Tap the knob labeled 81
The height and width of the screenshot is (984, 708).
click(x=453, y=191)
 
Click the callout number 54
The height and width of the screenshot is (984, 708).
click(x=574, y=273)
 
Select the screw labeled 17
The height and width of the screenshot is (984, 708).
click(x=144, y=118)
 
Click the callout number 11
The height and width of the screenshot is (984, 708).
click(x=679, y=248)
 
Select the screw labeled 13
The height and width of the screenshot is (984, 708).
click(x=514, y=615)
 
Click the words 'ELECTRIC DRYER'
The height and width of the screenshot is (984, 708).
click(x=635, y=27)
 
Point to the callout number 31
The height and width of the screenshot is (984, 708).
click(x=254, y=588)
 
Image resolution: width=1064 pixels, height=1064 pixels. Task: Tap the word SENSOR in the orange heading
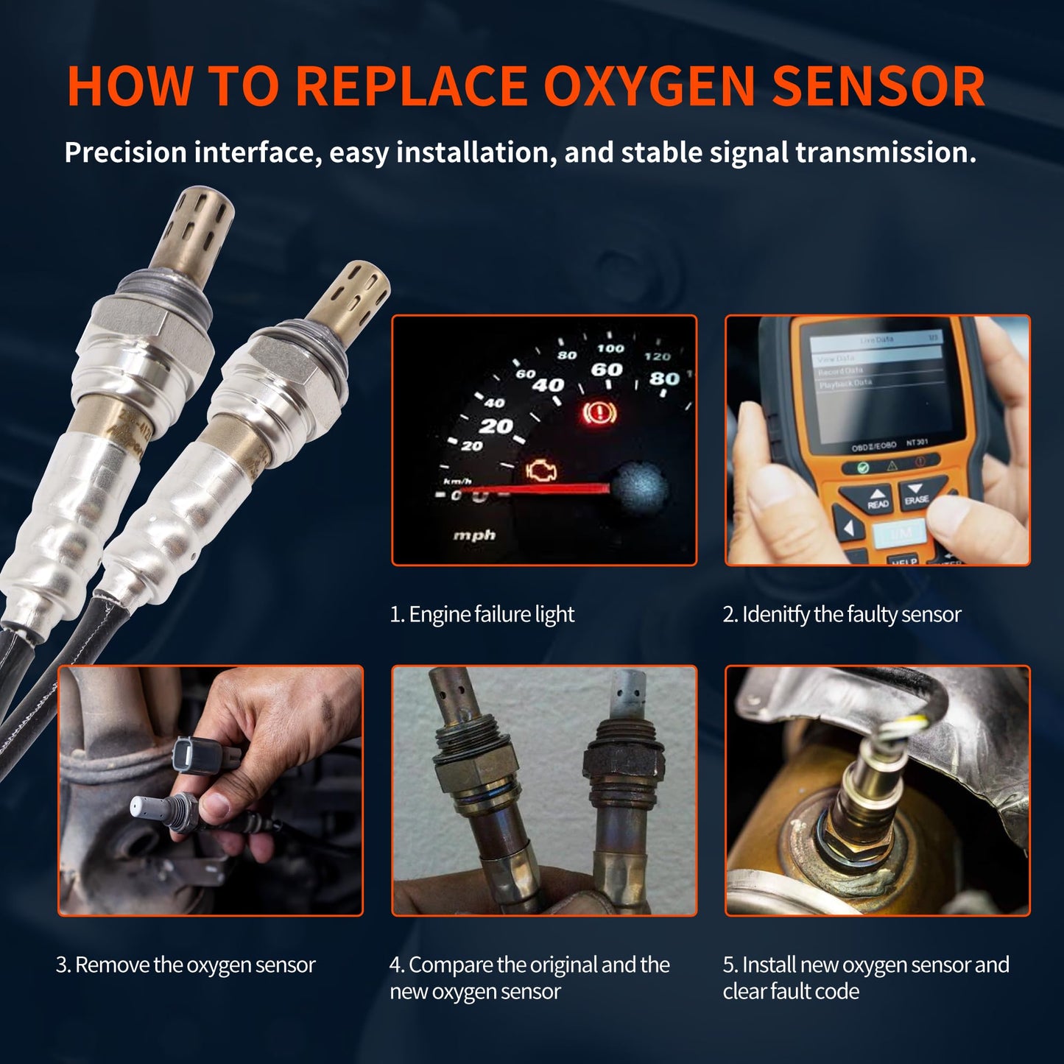click(x=878, y=87)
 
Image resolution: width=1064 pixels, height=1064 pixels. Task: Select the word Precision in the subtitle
click(x=125, y=152)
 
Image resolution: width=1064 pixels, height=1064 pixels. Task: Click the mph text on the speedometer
click(x=474, y=535)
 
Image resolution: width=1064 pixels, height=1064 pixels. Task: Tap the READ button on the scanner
click(x=878, y=499)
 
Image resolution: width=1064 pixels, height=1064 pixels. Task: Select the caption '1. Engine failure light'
click(x=482, y=614)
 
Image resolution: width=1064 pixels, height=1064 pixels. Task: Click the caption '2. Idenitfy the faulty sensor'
click(x=842, y=614)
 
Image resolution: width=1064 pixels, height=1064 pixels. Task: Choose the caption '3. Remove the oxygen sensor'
click(x=186, y=965)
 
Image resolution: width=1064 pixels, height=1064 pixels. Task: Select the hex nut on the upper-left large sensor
click(x=133, y=324)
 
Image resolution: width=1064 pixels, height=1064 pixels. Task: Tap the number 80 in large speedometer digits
click(x=663, y=378)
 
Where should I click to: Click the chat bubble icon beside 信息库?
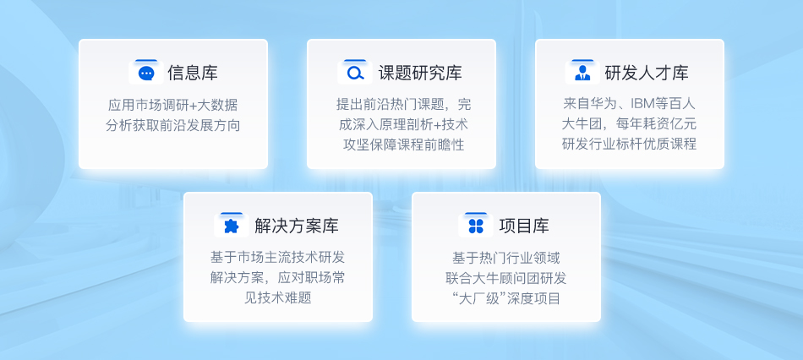146,74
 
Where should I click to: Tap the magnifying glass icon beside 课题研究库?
355,74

+ + + +

**Problem to work on:** Rewrite all of the records above, replacing "callout number" with "label number" and leaving everything else unchanged. Omit the pictures from your answer.

**Correct output:**
Tap the knob labeled 81
The height and width of the screenshot is (984, 708).
click(x=453, y=191)
 
Click the label number 54
The height and width of the screenshot is (984, 708).
click(x=574, y=273)
 
Select the screw labeled 17
The height and width of the screenshot is (984, 708).
click(x=144, y=118)
 
Click the label number 11
The height and width of the screenshot is (984, 708).
click(x=679, y=248)
 
Select the screw labeled 13
The height and width of the screenshot is (984, 708).
click(x=514, y=615)
 
Click the words 'ELECTRIC DRYER'
The height and width of the screenshot is (984, 708).
click(x=635, y=27)
 
Point to the label number 31
The height and width of the screenshot is (984, 708).
click(x=254, y=588)
 
Image resolution: width=1064 pixels, height=1064 pixels. Task: Tap the word SENSOR in the orange heading
click(x=878, y=87)
 
Image resolution: width=1064 pixels, height=1064 pixels. Task: Select the word Precision in the subtitle
click(x=125, y=152)
 
Image resolution: width=1064 pixels, height=1064 pixels. Task: Click the mph text on the speedometer
click(x=474, y=535)
 
Image resolution: width=1064 pixels, height=1064 pixels. Task: Tap the READ button on the scanner
click(x=878, y=499)
 
Image resolution: width=1064 pixels, height=1064 pixels. Task: Select the caption '1. Engine failure light'
click(x=482, y=614)
 
Image resolution: width=1064 pixels, height=1064 pixels. Task: Click the caption '2. Idenitfy the faulty sensor'
click(x=842, y=614)
 
Image resolution: width=1064 pixels, height=1064 pixels. Task: Choose the caption '3. Remove the oxygen sensor'
click(x=186, y=965)
 
Image resolution: width=1064 pixels, height=1064 pixels. Task: Select the hex nut on the upper-left large sensor
click(x=133, y=324)
 
Image resolution: width=1064 pixels, height=1064 pixels. Task: Tap the number 80 in large speedometer digits
click(x=663, y=378)
 
Where should I click to: Click the chat bubble icon beside 信息库?
146,74
 
Where should I click to: Tap the magnifying glass icon beside 课题研究库?
355,74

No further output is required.